Abstract In this work, a series of novel chiral succinate dehydrogenase inhibitors (SDHIs) are synthesized through a one‐pot Rh‐catalyzed asymmetric hydrogenation‐condensation strategy. This method exhibits high efficiency (up to 1000 Ton, 94% yield over two steps), high stereoselectivity (up to 99% ee), and broad substrate scope (68 examples in total), providing a superior pathway for the synthesis of such chiral fungicides. Mechanistic studies indicate that the amino group at the 2‐position of the phenyl ring acts as an activating group, enhancing the reactivity and stereoselectivity control of the reaction.
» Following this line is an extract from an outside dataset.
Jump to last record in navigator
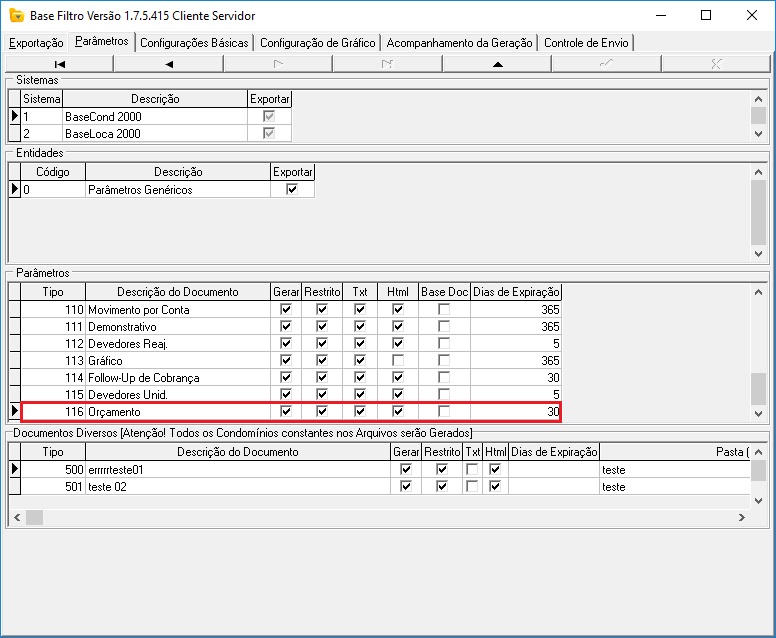Image resolution: width=776 pixels, height=638 pixels. point(387,63)
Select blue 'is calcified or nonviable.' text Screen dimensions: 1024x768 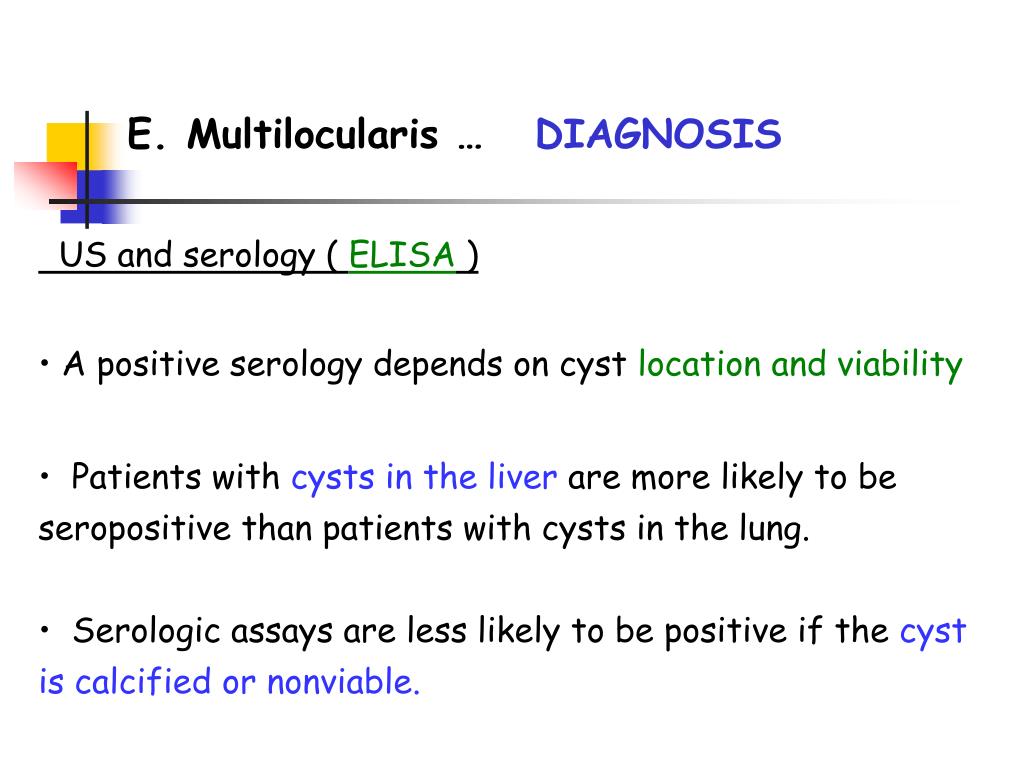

Furthermore, these molecules exhibit broad‐spectrum and highly effective antifungal biological activity. Notably, enantiomers show significant differences in both in vitro and in vivo fungi‐inhibiting experiments. Especially, ( S )‐ 5f showcases an antifungal activity against Botrytis cinerea (EC 50 = 0.48 µ m ) that is much higher than that of its R enantiomer (EC 50 = 36.7 µ m ). Molecular docking calculations, molecular dynamic simulation, enzyme activity assays, and ligand‐target interaction experiments demonstrate that ( S )‐ 5f (ΔG MM‐PBSA = −18.86 kcal mol −1 , K D = 6.04 µ m ) inhibits succinate dehydrogenase more effectively than its R enantiomer (ΔG MM‐PBSA = −13.01 kcal mol −1 , K D = 8.5 µ m ). Moreover, the two enantiomers have significantly different effects on spore germination and the destruction of fungal phenotype.